Foram expulsos e repatriados um total de 4.243 cidadãos de nacionalidade estrangeira que se encontravam a trabalhar em Moçambique de forma ilegal, no primeiro trimestre do ano em curso.

Por Onélio Duarte
em Moçambique

“N ós continuamos preocupados com a situação de mão-de-obra ilegal”, disse hoje, em Pemba, capital da província de Cabo Delgado, a ministra moçambicana do Trabalho, Emprego e Segurança Social (MTESS), Vitória Diogo.

Ainda no referido período, 586 estrangeiros foram suspensos. A ministra, apoiando-se na legislação moçambicana, entende que um trabalhador ilegal não pode continuar a realizar actividades laborais no país, a razão de haver tolerância zero para casos do género.

“Estes são os números que conhecemos e que foram processados, mas deve haver outros que desconhecemos, daí que apelamos que cumpram com as regras e que se aproximem as autoridades de trabalho e se inscrevam cumprindo com aquilo que a nossa lei define. Não precisam trabalhar fora da lei”, disse.

Actualmente, segundo Vitória Diogo, cerca de nove mil estrangeiros trabalham legalmente no Moçambique.
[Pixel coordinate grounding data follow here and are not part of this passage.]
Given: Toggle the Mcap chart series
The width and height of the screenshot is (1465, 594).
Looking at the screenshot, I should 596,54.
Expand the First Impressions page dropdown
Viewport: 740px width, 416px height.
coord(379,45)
De referir que, o recrutamento e emprego ilegal de mão-de-obra estrangeira em Moçambique, ocorre sobretudo nas firmas “ou unidades de produção, desde as zonas urbanas até rurais, neste último caso com destaque para as zonas onde decorrem projectos inseridos nas prospecções e descobertas de recursos naturais, bem como para os sectores agrícola, comercial, construção civil, da indústria hoteleira e de turismo”.